Task details: Please return every record exactly as it appears.

Provided records:
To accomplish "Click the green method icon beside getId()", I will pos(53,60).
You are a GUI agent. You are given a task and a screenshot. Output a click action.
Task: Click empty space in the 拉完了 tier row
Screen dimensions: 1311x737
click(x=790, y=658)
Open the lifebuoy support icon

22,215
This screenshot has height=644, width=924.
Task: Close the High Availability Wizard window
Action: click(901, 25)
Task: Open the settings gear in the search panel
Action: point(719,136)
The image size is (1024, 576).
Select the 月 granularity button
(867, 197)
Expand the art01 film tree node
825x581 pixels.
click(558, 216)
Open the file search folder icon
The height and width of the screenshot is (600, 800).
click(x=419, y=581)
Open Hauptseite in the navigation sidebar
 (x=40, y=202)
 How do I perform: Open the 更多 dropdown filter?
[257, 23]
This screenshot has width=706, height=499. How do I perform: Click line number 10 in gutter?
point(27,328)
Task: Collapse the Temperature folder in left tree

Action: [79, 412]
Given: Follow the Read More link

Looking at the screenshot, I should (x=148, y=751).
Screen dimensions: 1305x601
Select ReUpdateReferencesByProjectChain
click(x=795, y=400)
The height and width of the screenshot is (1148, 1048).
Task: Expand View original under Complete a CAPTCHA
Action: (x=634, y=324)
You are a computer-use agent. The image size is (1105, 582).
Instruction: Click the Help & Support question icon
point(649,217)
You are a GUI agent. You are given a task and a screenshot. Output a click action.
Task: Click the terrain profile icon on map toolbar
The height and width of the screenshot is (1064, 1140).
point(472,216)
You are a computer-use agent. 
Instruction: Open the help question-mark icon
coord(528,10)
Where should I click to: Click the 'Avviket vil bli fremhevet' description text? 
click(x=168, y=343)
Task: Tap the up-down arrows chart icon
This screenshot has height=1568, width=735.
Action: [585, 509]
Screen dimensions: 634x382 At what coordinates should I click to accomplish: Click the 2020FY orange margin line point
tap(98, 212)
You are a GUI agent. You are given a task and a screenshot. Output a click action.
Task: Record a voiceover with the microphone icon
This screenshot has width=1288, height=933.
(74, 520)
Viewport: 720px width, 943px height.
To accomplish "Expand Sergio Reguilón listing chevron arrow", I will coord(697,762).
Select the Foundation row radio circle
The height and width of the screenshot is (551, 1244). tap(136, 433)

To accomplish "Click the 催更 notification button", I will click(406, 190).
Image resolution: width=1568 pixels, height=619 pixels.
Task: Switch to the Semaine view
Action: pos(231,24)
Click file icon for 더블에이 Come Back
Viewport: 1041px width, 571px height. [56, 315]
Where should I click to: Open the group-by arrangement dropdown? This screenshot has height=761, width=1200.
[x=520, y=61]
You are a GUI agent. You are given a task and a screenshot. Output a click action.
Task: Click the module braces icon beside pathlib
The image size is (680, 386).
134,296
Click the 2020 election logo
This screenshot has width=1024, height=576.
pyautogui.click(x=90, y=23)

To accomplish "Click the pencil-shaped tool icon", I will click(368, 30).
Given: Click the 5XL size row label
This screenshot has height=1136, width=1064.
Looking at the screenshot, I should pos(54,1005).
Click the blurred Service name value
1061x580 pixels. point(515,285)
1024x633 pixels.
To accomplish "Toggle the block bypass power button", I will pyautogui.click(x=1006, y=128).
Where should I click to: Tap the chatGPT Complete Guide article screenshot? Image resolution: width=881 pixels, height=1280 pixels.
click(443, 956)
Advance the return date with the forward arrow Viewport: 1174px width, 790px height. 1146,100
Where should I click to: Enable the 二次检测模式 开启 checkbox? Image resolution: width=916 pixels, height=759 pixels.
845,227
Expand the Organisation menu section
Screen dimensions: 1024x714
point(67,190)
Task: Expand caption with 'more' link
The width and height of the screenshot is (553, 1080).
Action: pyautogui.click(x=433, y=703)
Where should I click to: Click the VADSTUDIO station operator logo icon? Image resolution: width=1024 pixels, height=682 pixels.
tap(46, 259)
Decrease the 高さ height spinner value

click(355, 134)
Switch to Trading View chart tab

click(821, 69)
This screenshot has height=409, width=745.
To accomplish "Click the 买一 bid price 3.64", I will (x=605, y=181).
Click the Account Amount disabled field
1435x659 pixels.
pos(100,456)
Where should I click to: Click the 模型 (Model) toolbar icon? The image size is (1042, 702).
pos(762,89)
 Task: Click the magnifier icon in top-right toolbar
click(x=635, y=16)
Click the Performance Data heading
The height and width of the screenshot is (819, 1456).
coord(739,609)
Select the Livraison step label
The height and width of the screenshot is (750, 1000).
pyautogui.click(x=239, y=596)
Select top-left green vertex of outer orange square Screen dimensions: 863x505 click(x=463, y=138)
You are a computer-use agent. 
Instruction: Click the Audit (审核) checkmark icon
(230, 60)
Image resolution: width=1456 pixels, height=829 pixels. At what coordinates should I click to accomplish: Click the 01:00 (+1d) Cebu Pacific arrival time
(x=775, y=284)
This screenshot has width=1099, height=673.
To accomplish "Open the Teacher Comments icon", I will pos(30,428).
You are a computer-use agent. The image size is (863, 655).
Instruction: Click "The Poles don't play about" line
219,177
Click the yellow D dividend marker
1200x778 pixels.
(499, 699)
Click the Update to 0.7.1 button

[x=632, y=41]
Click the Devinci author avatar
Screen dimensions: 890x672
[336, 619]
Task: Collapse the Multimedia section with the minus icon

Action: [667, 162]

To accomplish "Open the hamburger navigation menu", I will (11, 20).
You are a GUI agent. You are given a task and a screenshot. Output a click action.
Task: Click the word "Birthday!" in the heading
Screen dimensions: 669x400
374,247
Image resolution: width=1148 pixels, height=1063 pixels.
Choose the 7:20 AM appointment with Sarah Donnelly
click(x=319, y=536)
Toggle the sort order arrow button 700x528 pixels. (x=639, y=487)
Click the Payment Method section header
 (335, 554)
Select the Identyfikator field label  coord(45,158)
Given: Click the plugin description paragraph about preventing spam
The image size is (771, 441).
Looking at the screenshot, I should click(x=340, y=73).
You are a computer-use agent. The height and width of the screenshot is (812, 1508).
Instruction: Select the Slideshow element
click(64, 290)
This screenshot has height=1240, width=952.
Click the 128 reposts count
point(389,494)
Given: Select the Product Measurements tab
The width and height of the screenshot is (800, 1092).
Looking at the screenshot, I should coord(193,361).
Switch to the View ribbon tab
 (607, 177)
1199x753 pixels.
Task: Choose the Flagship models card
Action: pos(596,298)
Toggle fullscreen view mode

Task output:
To accomplish "Click the green method icon beside getId()", I will pos(53,60).
You are a GUI agent. You are given a task and a screenshot. Output a click action.
Task: Click empty space in the 拉完了 tier row
Screen dimensions: 1311x737
click(x=790, y=658)
Open the lifebuoy support icon

22,215
This screenshot has height=644, width=924.
Task: Close the High Availability Wizard window
Action: click(901, 25)
Task: Open the settings gear in the search panel
Action: point(719,136)
The image size is (1024, 576).
Select the 月 granularity button
(867, 197)
Expand the art01 film tree node
825x581 pixels.
click(558, 216)
Open the file search folder icon
The height and width of the screenshot is (600, 800).
click(x=419, y=581)
Open Hauptseite in the navigation sidebar
 (x=40, y=202)
 How do I perform: Open the 更多 dropdown filter?
[257, 23]
This screenshot has width=706, height=499. How do I perform: Click line number 10 in gutter?
point(27,328)
Task: Collapse the Temperature folder in left tree

Action: [79, 412]
Given: Follow the Read More link

Looking at the screenshot, I should (x=148, y=751).
Screen dimensions: 1305x601
Select ReUpdateReferencesByProjectChain
click(x=795, y=400)
The height and width of the screenshot is (1148, 1048).
Task: Expand View original under Complete a CAPTCHA
Action: (x=634, y=324)
You are a computer-use agent. The image size is (1105, 582).
Instruction: Click the Help & Support question icon
point(649,217)
You are a GUI agent. You are given a task and a screenshot. Output a click action.
Task: Click the terrain profile icon on map toolbar
The height and width of the screenshot is (1064, 1140).
point(472,216)
You are a computer-use agent. 
Instruction: Open the help question-mark icon
coord(528,10)
Where should I click to: Click the 'Avviket vil bli fremhevet' description text? 
click(x=168, y=343)
Task: Tap the up-down arrows chart icon
This screenshot has height=1568, width=735.
Action: [585, 509]
Screen dimensions: 634x382 At what coordinates should I click to accomplish: Click the 2020FY orange margin line point
tap(98, 212)
You are a GUI agent. You are given a task and a screenshot. Output a click action.
Task: Record a voiceover with the microphone icon
This screenshot has width=1288, height=933.
(74, 520)
Viewport: 720px width, 943px height.
To accomplish "Expand Sergio Reguilón listing chevron arrow", I will coord(697,762).
Select the Foundation row radio circle
The height and width of the screenshot is (551, 1244). tap(136, 433)

To accomplish "Click the 催更 notification button", I will click(406, 190).
Image resolution: width=1568 pixels, height=619 pixels.
Task: Switch to the Semaine view
Action: pos(231,24)
Click file icon for 더블에이 Come Back
Viewport: 1041px width, 571px height. [56, 315]
Where should I click to: Open the group-by arrangement dropdown? This screenshot has height=761, width=1200.
[x=520, y=61]
You are a GUI agent. You are given a task and a screenshot. Output a click action.
Task: Click the module braces icon beside pathlib
The image size is (680, 386).
134,296
Click the 2020 election logo
This screenshot has width=1024, height=576.
pyautogui.click(x=90, y=23)

To accomplish "Click the pencil-shaped tool icon", I will click(368, 30).
Given: Click the 5XL size row label
This screenshot has height=1136, width=1064.
Looking at the screenshot, I should pos(54,1005).
Click the blurred Service name value
1061x580 pixels. point(515,285)
1024x633 pixels.
To accomplish "Toggle the block bypass power button", I will pyautogui.click(x=1006, y=128).
Where should I click to: Tap the chatGPT Complete Guide article screenshot? Image resolution: width=881 pixels, height=1280 pixels.
click(443, 956)
Advance the return date with the forward arrow Viewport: 1174px width, 790px height. 1146,100
Where should I click to: Enable the 二次检测模式 开启 checkbox? Image resolution: width=916 pixels, height=759 pixels.
845,227
Expand the Organisation menu section
Screen dimensions: 1024x714
point(67,190)
Task: Expand caption with 'more' link
The width and height of the screenshot is (553, 1080).
Action: pyautogui.click(x=433, y=703)
Where should I click to: Click the VADSTUDIO station operator logo icon? Image resolution: width=1024 pixels, height=682 pixels.
tap(46, 259)
Decrease the 高さ height spinner value

click(355, 134)
Switch to Trading View chart tab

click(821, 69)
This screenshot has height=409, width=745.
To accomplish "Click the 买一 bid price 3.64", I will (x=605, y=181).
Click the Account Amount disabled field
1435x659 pixels.
pos(100,456)
Where should I click to: Click the 模型 (Model) toolbar icon? The image size is (1042, 702).
pos(762,89)
 Task: Click the magnifier icon in top-right toolbar
click(x=635, y=16)
Click the Performance Data heading
The height and width of the screenshot is (819, 1456).
coord(739,609)
Select the Livraison step label
The height and width of the screenshot is (750, 1000).
pyautogui.click(x=239, y=596)
Select top-left green vertex of outer orange square Screen dimensions: 863x505 click(x=463, y=138)
You are a computer-use agent. 
Instruction: Click the Audit (审核) checkmark icon
(230, 60)
Image resolution: width=1456 pixels, height=829 pixels. At what coordinates should I click to accomplish: Click the 01:00 (+1d) Cebu Pacific arrival time
(x=775, y=284)
This screenshot has width=1099, height=673.
To accomplish "Open the Teacher Comments icon", I will pos(30,428).
You are a computer-use agent. The image size is (863, 655).
Instruction: Click "The Poles don't play about" line
219,177
Click the yellow D dividend marker
1200x778 pixels.
(499, 699)
Click the Update to 0.7.1 button

[x=632, y=41]
Click the Devinci author avatar
Screen dimensions: 890x672
[336, 619]
Task: Collapse the Multimedia section with the minus icon

Action: [667, 162]

To accomplish "Open the hamburger navigation menu", I will (11, 20).
You are a GUI agent. You are given a task and a screenshot. Output a click action.
Task: Click the word "Birthday!" in the heading
Screen dimensions: 669x400
374,247
Image resolution: width=1148 pixels, height=1063 pixels.
Choose the 7:20 AM appointment with Sarah Donnelly
click(x=319, y=536)
Toggle the sort order arrow button 700x528 pixels. (x=639, y=487)
Click the Payment Method section header
 (335, 554)
Select the Identyfikator field label  coord(45,158)
Given: Click the plugin description paragraph about preventing spam
The image size is (771, 441).
Looking at the screenshot, I should click(x=340, y=73).
You are a computer-use agent. The height and width of the screenshot is (812, 1508).
Instruction: Select the Slideshow element
click(64, 290)
This screenshot has height=1240, width=952.
Click the 128 reposts count
point(389,494)
Given: Select the Product Measurements tab
The width and height of the screenshot is (800, 1092).
Looking at the screenshot, I should coord(193,361).
Switch to the View ribbon tab
 (607, 177)
1199x753 pixels.
Task: Choose the Flagship models card
Action: pos(596,298)
Toggle fullscreen view mode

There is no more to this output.